11. This Court is of the view that the finding given above is not justified. Rather the same runs contrary to the evidence on record. It is an admitted fact that regarding the accident in question, FIR was recorded only against driver of truck No. HYR 1725. In the FIR, it was clearly mentioned that it was respondent No. 7, who was responsible in causing the accident. It has also come in evidence that the truck was taken in possession by the police and the same was, thereafter, released on Sapurdari to its owner. It is further established on record that after causing the accident, the truck Driver, along with the truck, ran away from the place and he was arrested from a different place. PW4 Manphool, the eye witness, has clearly stated that he along with the deceased was going from Jind to Rohtak. At about 2 PM, when they reached near village Khatkar , the offending truck came from the opposite side at a high speed and the same was being driven in a rash and negligent manner. The very fact that the truck had hit rear portion of the four wheeler proves that it was driver of the truck, who was responsible in causing the accident. The Tribunal below has placed reliance upon testimony of the Driver of the truck, who appeared as RW2 to say that he was responsible to the extent of 50% only. This Court feels that the Court below has erred by solely placing reliance on the testimony of that witness. Even if statement of this witness is read in its entirety, it clearly proves that the accident was caused by Driver of the truck. Even if it is believed that the Driver of the truck had diverted the vehicle towards Kacha portion of the road, it is not possible that rear side of the four wheeler would hit front side of the truck. The facts speak for themselves, In view of the fact that the truck had hit the rear portion of the four wheeler, it can safely be said that respondent No. 7 was responsible in causing the accident. It has also come on record that respondent No. 7 raised no objection to his involvement in the criminal case. No criminal proceedings were initiated against driver of the four wheeler.

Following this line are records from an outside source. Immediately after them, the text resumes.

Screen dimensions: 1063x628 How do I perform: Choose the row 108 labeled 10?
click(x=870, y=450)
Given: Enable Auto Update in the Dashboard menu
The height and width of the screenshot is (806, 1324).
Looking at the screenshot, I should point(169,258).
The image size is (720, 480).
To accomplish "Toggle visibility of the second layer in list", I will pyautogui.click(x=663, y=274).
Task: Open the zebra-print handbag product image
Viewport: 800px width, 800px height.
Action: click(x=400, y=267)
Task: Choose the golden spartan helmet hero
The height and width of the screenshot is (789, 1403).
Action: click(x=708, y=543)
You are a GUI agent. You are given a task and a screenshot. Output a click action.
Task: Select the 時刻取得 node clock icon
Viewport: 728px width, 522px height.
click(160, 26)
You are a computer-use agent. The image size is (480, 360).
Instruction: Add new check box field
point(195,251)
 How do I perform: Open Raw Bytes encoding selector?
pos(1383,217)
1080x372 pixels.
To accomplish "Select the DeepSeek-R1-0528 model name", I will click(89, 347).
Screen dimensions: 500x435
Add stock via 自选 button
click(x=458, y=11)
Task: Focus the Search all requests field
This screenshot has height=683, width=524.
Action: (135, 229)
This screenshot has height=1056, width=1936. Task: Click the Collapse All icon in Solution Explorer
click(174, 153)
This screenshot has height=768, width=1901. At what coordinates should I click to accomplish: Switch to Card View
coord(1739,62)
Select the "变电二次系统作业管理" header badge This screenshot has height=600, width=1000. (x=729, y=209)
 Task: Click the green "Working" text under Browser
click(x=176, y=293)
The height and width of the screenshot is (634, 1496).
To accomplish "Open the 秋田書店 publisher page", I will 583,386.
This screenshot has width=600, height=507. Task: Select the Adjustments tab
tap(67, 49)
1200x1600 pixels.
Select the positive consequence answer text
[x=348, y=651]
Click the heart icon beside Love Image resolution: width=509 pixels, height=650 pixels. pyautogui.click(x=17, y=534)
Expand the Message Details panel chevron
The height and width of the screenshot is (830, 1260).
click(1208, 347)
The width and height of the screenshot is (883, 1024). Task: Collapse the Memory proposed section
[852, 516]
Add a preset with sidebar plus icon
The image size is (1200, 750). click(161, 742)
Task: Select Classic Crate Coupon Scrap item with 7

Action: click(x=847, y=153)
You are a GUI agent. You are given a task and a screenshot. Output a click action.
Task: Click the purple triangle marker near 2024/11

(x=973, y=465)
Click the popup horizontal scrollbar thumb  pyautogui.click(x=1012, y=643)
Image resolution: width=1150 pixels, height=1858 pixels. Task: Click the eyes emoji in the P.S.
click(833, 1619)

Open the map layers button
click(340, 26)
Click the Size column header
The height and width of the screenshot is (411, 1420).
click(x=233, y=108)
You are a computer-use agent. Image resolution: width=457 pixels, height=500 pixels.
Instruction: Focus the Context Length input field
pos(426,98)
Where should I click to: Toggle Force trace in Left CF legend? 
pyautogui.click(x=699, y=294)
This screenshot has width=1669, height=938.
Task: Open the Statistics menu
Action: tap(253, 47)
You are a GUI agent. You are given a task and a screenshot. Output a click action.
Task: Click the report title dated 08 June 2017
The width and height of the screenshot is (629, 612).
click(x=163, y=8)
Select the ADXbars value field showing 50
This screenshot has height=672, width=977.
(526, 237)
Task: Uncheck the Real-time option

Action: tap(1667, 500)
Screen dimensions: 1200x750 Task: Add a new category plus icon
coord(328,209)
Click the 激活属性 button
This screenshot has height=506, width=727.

12. In view of facts, mentioned above, finding given by the Tribunal below on issue No. 1 stands modified and it is held that only respondent No. 7 was responsible in causing the accident in question.

13. In view of finding on issue No. 2, Cross Objections deserved to be allowed.

14. No appeal has been filed by the claimants to enhance the compensation.

15. In view of findings given above, appeal, filed by the Insurance Company, is dismissed. Cross objections, filed by respondents No. 9 and 10 are allowed and it is held that liability to make payment of compensation is joint and several so far as the appellant and respondents No. 7 and 8 are concerned. It is made clear that if respondents No. 9 and 10 have already paid the compensation amount, with which they were burdened, they will be at liberty to recover the same from the appellant.